Lockdowns and mobility restrictions have directly led to a drop in retail sales, although the experience varies dependent on the type of store. Some, such as food stores and household goods stores, have generally fared better than pre-pandemic times as people spent more time indoors. On the other hand, the sale of clothes and fuel are yet to recover to meet 2019 levels.

Rishi Sunak’s Budget this year promised to support the retail, hospitality and leisure sectors via grants as well as an extension of the business rates holiday. Our tracker looks at whether those decisions will manage to get people back into stores.


How is Brexit affecting trade?

Pandemic-related disruption has led to a drop in trade, with both EU and non-EU partners.

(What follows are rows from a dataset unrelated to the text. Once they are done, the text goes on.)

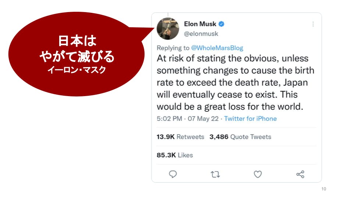Click the tweet body text

coord(232,83)
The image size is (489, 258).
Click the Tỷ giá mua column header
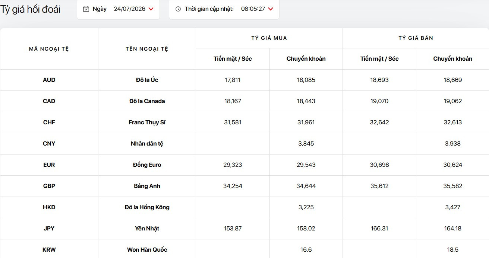tap(269, 38)
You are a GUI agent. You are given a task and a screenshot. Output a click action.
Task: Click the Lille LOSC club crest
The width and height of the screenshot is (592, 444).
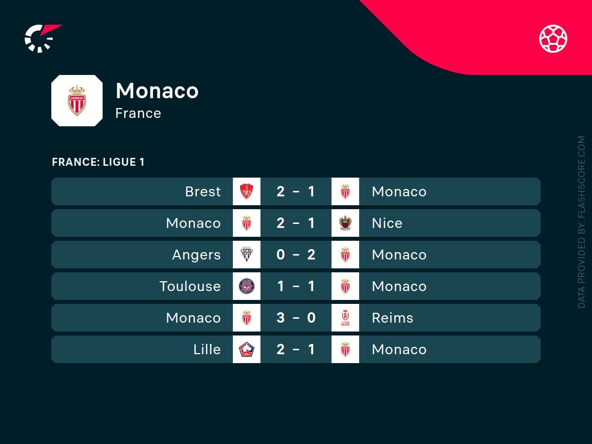click(247, 349)
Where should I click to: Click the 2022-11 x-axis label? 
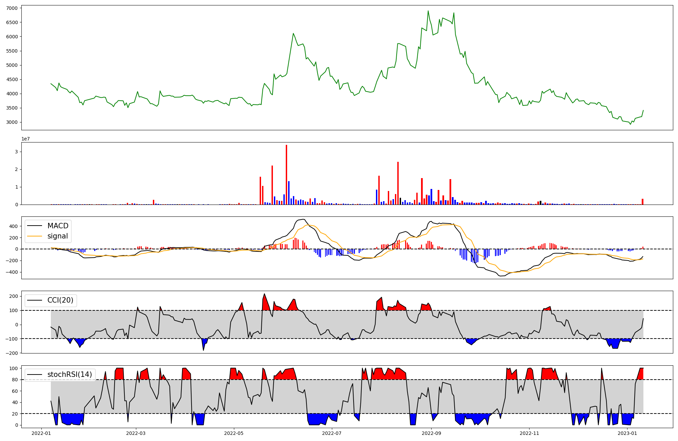(x=529, y=433)
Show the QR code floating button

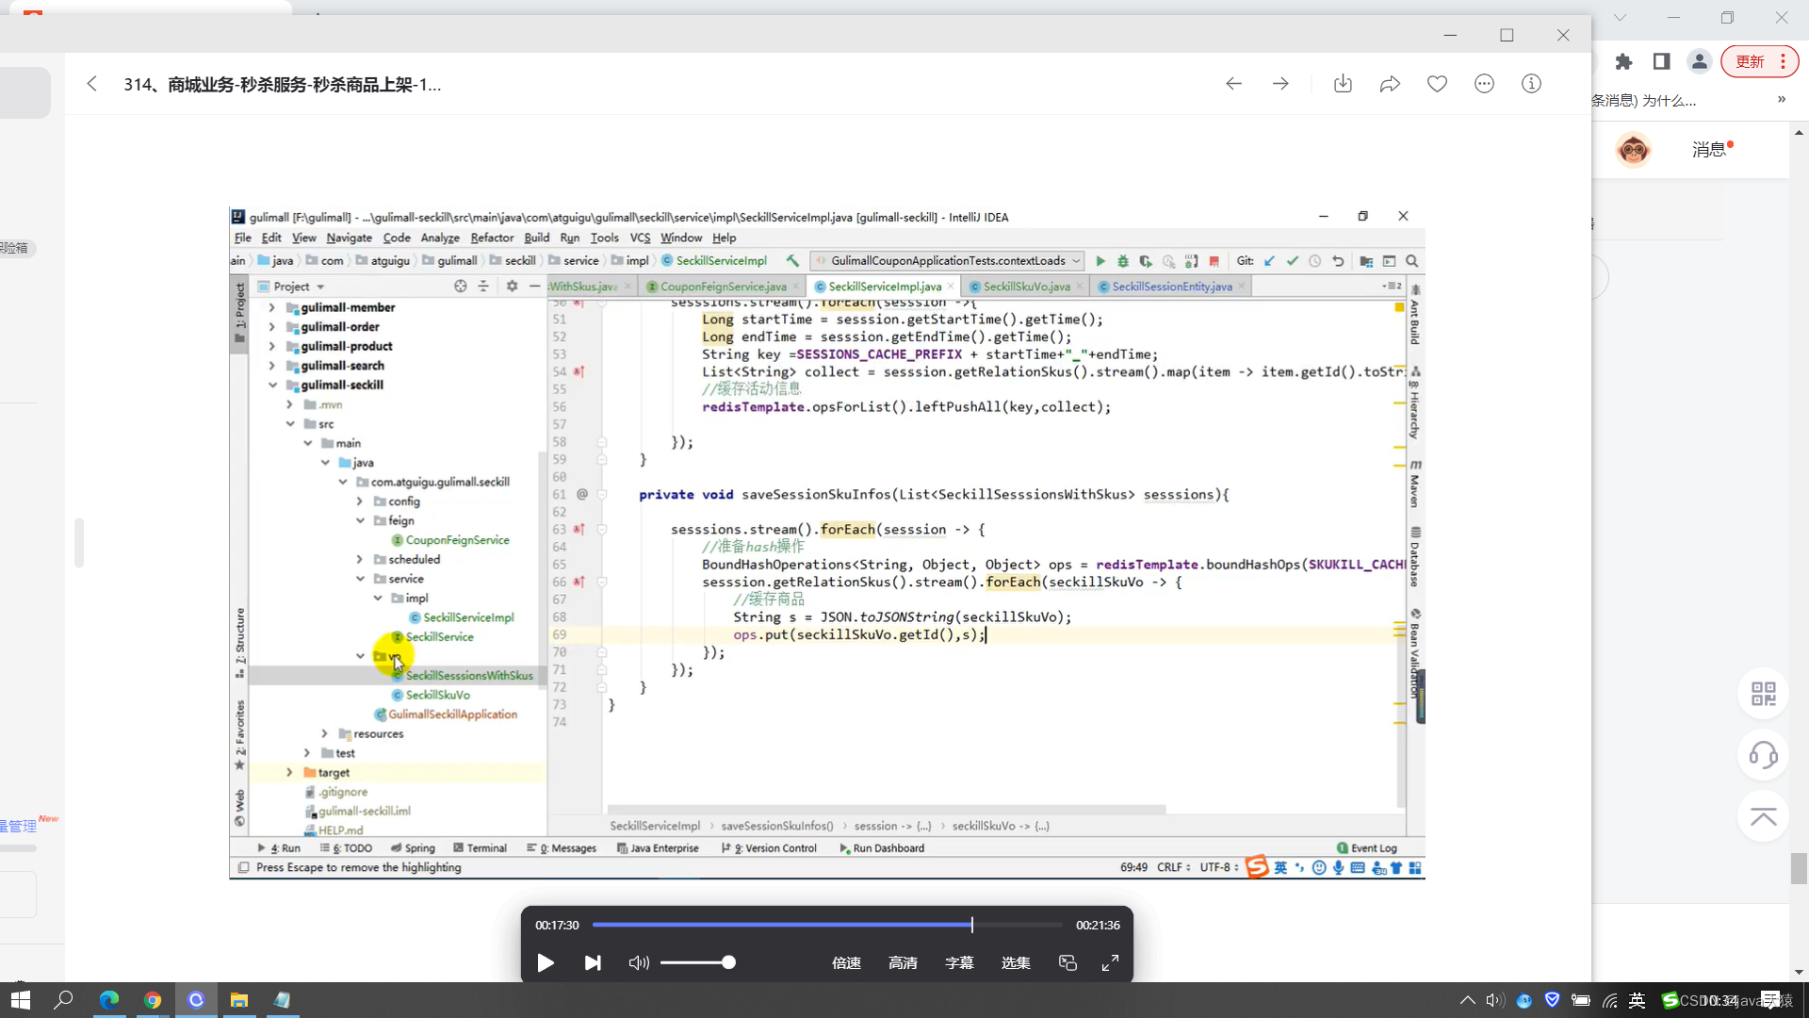[1763, 695]
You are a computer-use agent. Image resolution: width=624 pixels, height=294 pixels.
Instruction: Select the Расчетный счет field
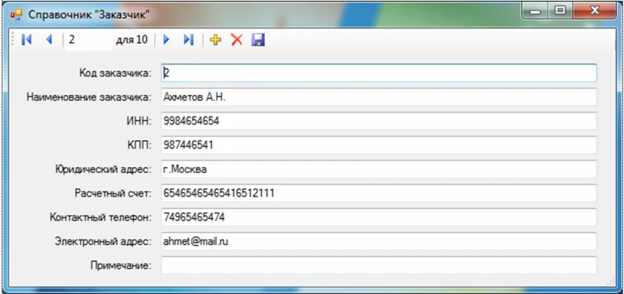[379, 194]
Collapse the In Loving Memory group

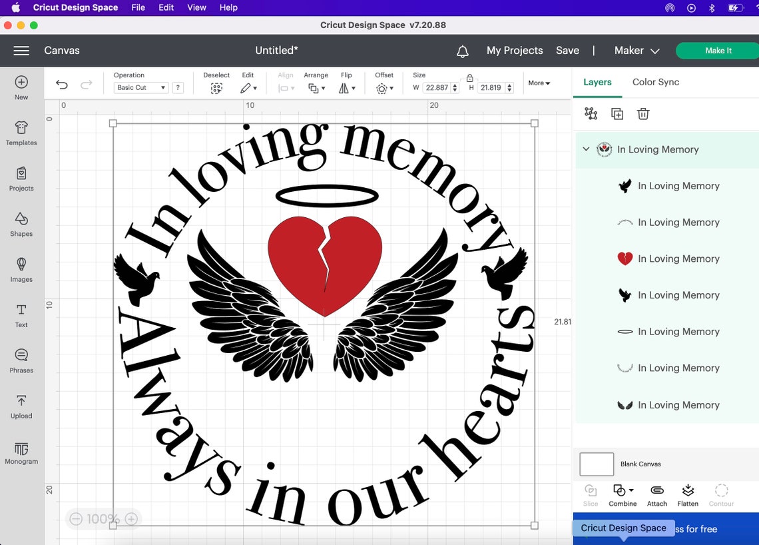coord(586,149)
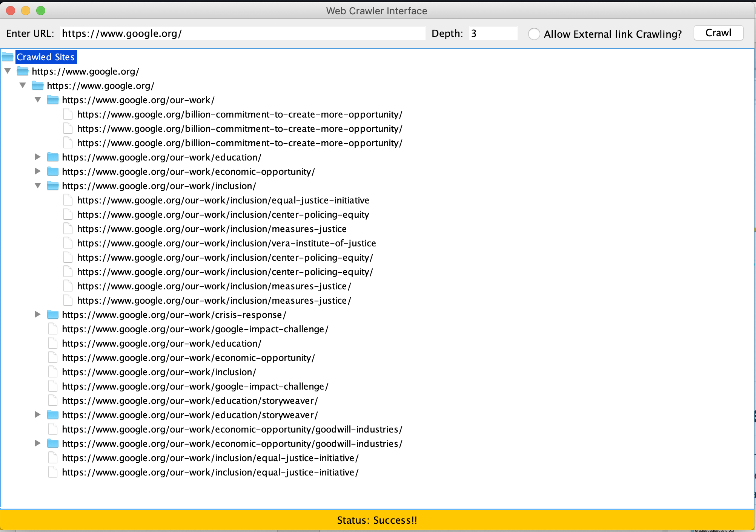756x532 pixels.
Task: Select the first google-impact-challenge/ tree entry
Action: pos(195,329)
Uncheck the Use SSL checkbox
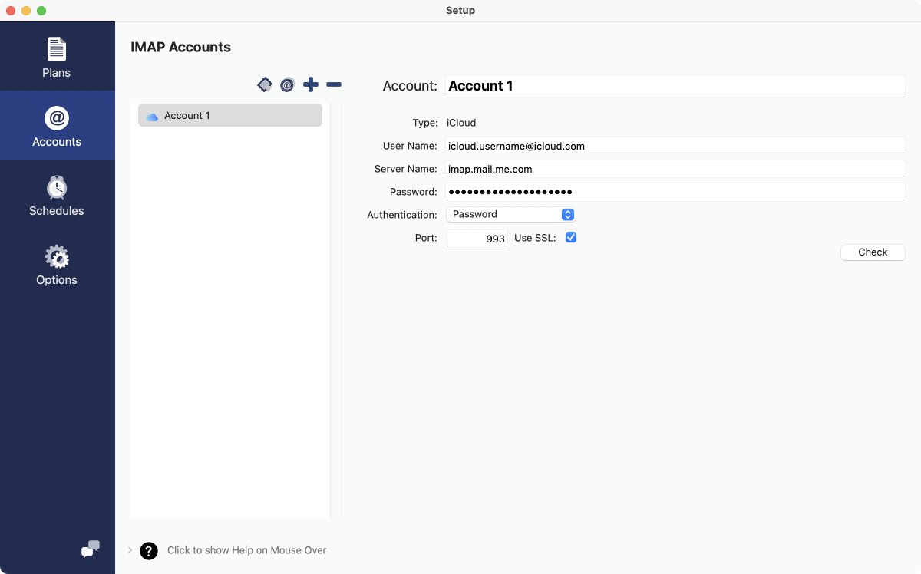The image size is (921, 574). tap(571, 237)
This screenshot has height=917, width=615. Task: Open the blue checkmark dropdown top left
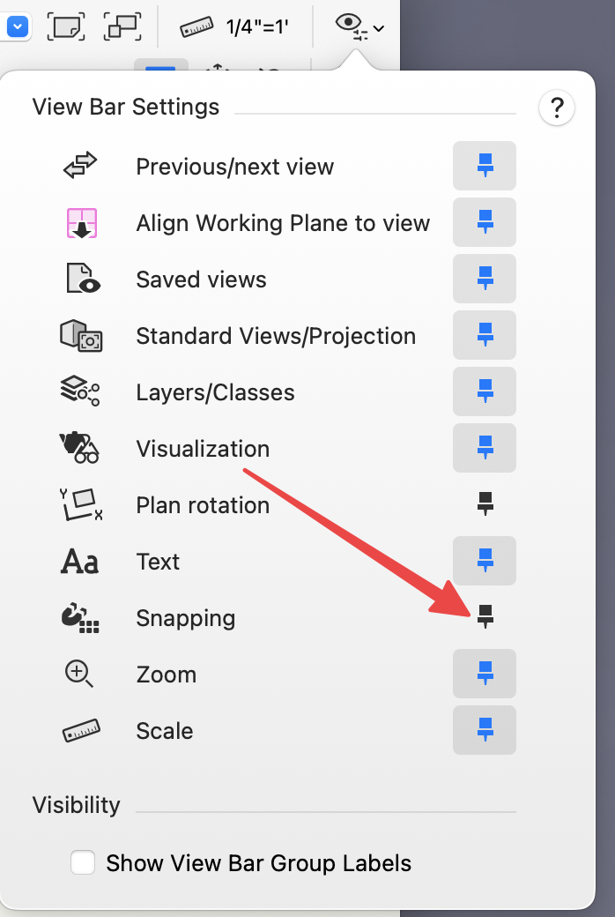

Brexit has also greatly reduced trade with the EU, especially exports.

British and European firms will need time to adjust to the new reality of harsher border checks and higher duties and fees, after which we could see trade levels normalise. Small and medium-sized companies may be the slowest businesses to adapt. Our tracker will follow the changes in trade.


How are businesses dealing with Brexit and the pandemic?

IHS Markit creates the UK Regional PMI, an index of how optimistic businesses are based on a series of monthly surveys sent to respondents in the nine English regions, Scotland, Wales and Northern Ireland.

These indices, presented in the graphic below, vary from 0 to 100, where a reading of 50 shows an improvement over the previous month, with figures below 50 indicating the situation is worsening.

The Business Activity Index is the main PMI indicator, showing overall business health. Other indicators measure how businesses feel about various aspects of their activity.


We will continue to track the British economy every month and update the charts as new data comes in.